Dr. Terese Stenfors-Hayes
Topic:The physician’s two solitudes of teaching
Date: February 20, 2013
Time: 12:00pm to 1:30pm (Lunch will be served at DHCC)
Locations:
- Diamond Health Care Centre 2263
- LSC 1312
- MSB 107
- RJH 120
- KGH 235
- NHSC 9-374
- Alouette Room at Central City
Abstract
Many physicians engage in patient teaching as part of their consultations with patients. They are also engaged as preceptors of medical students and residents. These two fields of patient counseling and clinical teaching are held separate in the literature, each with its own research and theorizing. Yet, the two activities are frequently engaged in by the same physician, and often at the same time. In this presentation we will explore how one group of physicians in an ambulatory care setting conceptualized their roles as teachers of patients and trainees respectively and the teaching activities they were involved in related to these roles. By comparing and contrasting these two different but related fields of teaching patients and students it may be possible to facilitate a knowledge transfer between them so that physicians can utilize expertise developed in one domain to inform the other domain.
Biography
Terese Stenfors-Hayes is a Post-Doctoral Fellow at the Centre for Health Education Scholarship (CHES). She completed her PhD dissertation at Karolinska Institutet, Sweden. Her PhD thesis was called ‘Being and Becoming a Medical Teacher’ and is a qualitative study using a phenomenographic approach. Before completing her PhD, Terese combined her research with working as an educational developer including for example running faculty development programmes and designing, implementing and evaluating mentor programmes for both staff and students. She has also taught undergraduate and postgraduate courses in learning and teaching. She has previously been involved in two larger European projects: EMILIA (Empowering mental health service users through lifelong learning) and International Medical School 2020. Terese is keeping some links to Sweden whilst she is over here and is Assistant Professor at Karolinska Institutet where she manages a research project ‘LeanHealth’ which aims to explore how to integrate health promotion into the existing quality and development work (Lean), and to study the possible effects this has on employees’ health and psychosocial work environment.

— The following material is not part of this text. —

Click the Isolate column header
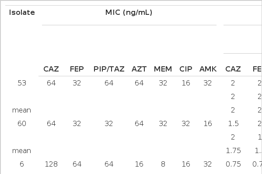The height and width of the screenshot is (174, 262). (22, 13)
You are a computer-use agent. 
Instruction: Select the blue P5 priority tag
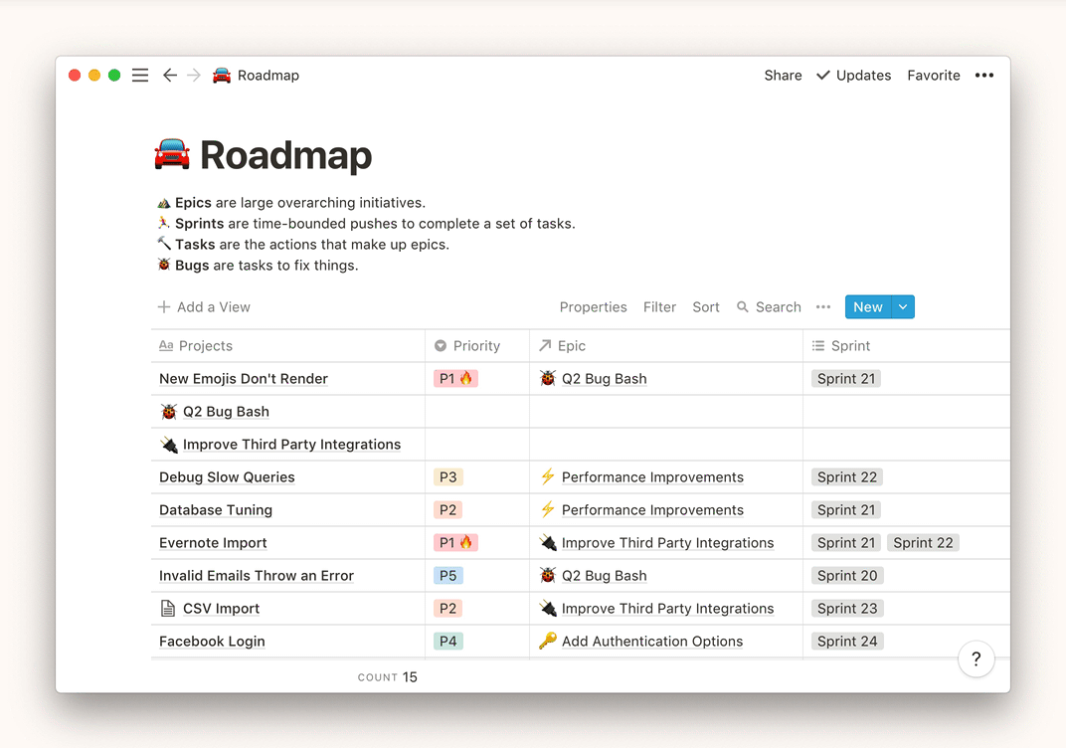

Whilst at CHES, Terese is developing a line of research focusing on comparing and contrasting ‘the two solitudes of teaching’ (teaching patients and teaching students) physicians engage in. Together with a multi professional research team she is exploring conceptualizations of what it means to live well with chronic disease, and the physician’s role in achieving this.
Accreditation:
As an organization accredited to sponsor continuing medical education for physicians by the Committee on Accreditation of Canadian Medical Schools (CACMS), the UBC Division of Continuing Professional Development designates this educational program as meeting the accreditation criteria of the College of Family Physicians of Canada for up to 1.5 Mainpro-M1 credits (per session). This program has been reviewed and approved by UBC Division of Continuing Professional Development. Each physician should claim only those credits he/she actually spent in the activity.
Accreditation Statement:
The CHES Research Rounds is a self-approved group learning activity (Section 1) as defined by the Maintenance of Certification program of the Royal College of Physicians and Surgeons of Canada.